Character Representations

Click elements to copy
EncodingHexBinary
UTF8
E3 80 8F
11100011 10000000 10001111
UTF16 (big Endian)
30 0F
00110000 00001111
UTF16 (little Endian)
0F 30
00001111 00110000
UTF32 (big Endian)
00 00 30 0F
00000000 00000000 00110000 00001111
UTF32 (little Endian)
0F 30 00 00
00001111 00110000 00000000 00000000
HTML Entity
』
URI Encoded
%E3%80%8F

Description

The Unicode character U+300F, also known as the RIGHT WHITE CORNER BRACKET, plays a significant role in digital text as an essential part of various programming languages and markup formats. It is commonly used to denote the beginning or end of a code block, comments, or other text sections within source codes. The character holds special significance in languages like JavaScript, Perl, and HTML, where it serves to demarcate important syntactical elements.
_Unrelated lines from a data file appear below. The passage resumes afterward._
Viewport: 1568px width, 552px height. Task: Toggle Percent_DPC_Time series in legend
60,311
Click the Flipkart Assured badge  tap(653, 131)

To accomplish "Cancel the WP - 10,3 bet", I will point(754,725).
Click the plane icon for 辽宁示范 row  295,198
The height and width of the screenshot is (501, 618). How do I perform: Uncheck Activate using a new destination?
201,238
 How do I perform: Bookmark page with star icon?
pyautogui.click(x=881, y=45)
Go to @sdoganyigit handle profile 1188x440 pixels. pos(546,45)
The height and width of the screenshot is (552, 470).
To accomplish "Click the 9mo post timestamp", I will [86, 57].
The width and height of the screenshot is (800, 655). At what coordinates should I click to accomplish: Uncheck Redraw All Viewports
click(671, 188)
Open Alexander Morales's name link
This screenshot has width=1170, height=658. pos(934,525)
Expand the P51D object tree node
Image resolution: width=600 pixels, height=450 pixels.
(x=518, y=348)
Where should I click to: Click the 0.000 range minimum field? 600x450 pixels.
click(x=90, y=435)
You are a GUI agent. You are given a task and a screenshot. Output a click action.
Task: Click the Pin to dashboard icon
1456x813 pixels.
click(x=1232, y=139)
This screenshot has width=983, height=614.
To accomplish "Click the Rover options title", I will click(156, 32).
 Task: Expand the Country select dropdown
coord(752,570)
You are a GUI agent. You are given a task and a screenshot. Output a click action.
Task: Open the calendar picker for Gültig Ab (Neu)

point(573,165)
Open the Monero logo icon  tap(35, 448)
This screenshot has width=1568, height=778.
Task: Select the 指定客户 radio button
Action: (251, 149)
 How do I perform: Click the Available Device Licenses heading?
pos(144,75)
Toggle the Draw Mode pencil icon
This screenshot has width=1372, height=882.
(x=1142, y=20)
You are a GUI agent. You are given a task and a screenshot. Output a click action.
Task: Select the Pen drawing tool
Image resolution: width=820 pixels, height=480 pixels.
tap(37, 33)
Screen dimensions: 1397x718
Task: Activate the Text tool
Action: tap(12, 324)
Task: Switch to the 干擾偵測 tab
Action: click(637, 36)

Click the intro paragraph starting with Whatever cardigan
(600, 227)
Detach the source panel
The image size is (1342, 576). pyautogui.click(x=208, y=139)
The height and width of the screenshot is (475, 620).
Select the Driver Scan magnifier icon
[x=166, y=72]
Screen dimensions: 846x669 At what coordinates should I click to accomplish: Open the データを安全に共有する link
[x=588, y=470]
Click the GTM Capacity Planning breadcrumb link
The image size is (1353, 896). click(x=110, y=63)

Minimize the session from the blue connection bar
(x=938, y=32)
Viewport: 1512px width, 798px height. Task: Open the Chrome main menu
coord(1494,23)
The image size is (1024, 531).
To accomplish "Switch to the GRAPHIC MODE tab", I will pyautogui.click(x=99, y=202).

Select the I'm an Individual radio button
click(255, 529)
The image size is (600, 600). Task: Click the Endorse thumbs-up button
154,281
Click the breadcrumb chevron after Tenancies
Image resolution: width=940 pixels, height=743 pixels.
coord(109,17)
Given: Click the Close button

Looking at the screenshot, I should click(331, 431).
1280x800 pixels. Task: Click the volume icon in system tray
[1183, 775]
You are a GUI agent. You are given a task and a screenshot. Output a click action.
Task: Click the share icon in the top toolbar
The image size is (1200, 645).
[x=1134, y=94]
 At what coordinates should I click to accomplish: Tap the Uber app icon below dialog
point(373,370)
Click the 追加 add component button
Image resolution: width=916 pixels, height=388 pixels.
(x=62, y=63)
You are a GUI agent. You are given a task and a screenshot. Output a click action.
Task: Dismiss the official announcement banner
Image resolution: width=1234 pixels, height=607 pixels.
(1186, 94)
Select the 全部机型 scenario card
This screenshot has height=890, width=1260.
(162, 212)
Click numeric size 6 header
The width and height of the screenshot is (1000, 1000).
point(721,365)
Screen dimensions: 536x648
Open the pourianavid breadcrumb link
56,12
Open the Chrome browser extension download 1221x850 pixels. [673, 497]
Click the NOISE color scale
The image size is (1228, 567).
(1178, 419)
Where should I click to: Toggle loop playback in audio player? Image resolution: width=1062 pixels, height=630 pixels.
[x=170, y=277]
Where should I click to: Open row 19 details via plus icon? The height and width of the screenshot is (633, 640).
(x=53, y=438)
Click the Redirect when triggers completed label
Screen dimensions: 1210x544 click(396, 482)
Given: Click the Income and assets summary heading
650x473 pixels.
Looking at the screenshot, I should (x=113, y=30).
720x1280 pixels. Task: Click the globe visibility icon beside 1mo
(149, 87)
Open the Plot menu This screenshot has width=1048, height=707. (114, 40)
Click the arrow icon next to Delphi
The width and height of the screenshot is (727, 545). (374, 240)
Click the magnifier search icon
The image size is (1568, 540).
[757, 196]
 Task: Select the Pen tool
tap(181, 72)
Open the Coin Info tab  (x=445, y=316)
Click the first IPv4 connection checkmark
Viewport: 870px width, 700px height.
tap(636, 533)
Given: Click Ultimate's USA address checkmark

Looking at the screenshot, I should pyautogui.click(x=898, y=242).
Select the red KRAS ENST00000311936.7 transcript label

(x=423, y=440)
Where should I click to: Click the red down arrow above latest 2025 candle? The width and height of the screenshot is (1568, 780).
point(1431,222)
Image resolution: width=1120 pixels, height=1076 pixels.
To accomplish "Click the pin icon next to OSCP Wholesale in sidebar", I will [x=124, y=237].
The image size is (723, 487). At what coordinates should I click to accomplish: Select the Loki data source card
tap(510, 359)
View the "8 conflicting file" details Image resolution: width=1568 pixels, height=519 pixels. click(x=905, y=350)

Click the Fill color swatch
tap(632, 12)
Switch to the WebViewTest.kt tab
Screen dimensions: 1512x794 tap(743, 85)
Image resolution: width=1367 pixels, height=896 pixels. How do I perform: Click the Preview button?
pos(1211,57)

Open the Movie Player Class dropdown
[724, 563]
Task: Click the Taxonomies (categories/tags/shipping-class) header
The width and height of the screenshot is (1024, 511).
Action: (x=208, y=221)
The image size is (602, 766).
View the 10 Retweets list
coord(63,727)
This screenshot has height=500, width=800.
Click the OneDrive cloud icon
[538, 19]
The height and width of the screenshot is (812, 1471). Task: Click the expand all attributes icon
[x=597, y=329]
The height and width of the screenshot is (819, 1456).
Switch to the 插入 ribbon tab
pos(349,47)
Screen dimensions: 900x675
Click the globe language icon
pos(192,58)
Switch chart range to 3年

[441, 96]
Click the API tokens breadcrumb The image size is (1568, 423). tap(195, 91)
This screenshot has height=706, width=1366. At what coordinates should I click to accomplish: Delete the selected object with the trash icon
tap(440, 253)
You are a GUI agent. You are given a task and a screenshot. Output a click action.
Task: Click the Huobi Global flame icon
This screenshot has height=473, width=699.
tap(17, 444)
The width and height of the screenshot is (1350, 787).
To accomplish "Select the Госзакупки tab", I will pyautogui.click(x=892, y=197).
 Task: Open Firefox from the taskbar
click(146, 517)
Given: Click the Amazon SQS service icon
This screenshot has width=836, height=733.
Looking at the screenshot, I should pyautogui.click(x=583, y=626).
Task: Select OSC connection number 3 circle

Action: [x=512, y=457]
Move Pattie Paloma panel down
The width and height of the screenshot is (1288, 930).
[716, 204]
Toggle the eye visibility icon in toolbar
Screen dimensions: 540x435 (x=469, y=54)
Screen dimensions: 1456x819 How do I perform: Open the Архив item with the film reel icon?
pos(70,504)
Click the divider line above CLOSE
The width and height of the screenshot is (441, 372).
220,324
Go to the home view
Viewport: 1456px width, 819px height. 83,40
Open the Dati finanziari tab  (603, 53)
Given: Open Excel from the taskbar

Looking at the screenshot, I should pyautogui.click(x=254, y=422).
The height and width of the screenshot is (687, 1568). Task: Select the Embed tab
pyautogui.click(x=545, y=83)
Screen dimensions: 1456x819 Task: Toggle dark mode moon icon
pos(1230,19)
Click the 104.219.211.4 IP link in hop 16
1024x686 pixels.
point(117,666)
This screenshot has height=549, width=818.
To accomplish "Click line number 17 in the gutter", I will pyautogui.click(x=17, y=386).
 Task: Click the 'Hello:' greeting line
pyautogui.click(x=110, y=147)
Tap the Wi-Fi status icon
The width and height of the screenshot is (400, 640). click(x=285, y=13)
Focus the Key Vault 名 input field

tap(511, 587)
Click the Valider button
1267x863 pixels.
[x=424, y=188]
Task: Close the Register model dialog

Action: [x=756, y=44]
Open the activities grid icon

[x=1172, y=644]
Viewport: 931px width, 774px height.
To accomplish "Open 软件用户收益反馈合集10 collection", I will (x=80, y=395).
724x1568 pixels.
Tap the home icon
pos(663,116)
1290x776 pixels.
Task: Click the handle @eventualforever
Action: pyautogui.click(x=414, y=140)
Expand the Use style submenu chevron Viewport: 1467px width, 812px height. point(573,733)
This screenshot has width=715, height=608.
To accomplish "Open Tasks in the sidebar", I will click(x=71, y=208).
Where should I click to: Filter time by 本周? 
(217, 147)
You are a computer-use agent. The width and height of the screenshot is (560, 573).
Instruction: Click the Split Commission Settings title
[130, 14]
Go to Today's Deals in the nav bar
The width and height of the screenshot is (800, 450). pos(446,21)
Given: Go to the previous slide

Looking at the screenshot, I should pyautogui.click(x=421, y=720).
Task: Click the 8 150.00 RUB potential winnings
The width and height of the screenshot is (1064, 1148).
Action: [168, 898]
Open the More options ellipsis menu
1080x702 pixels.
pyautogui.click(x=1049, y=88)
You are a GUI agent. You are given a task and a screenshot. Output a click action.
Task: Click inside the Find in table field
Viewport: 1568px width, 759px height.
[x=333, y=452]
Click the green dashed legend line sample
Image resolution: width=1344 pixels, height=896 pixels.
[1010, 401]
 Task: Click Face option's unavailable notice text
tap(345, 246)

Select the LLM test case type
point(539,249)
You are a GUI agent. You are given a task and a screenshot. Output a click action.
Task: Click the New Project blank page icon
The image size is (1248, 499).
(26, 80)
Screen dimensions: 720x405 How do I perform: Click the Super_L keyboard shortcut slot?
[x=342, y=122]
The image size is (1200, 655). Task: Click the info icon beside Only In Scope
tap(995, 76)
U+300F finds its application in various programming contexts due to its clear distinction from similar symbols such as parentheses or brackets, making code more readable and maintainable. Despite its technical nature, the RIGHT WHITE CORNER BRACKET has no specific cultural, linguistic, or regional significance and is a universal symbol used across different programming languages.

How to type the symbol on Windows

Hold Alt and type 12303 on the numpad. Or use Character Map.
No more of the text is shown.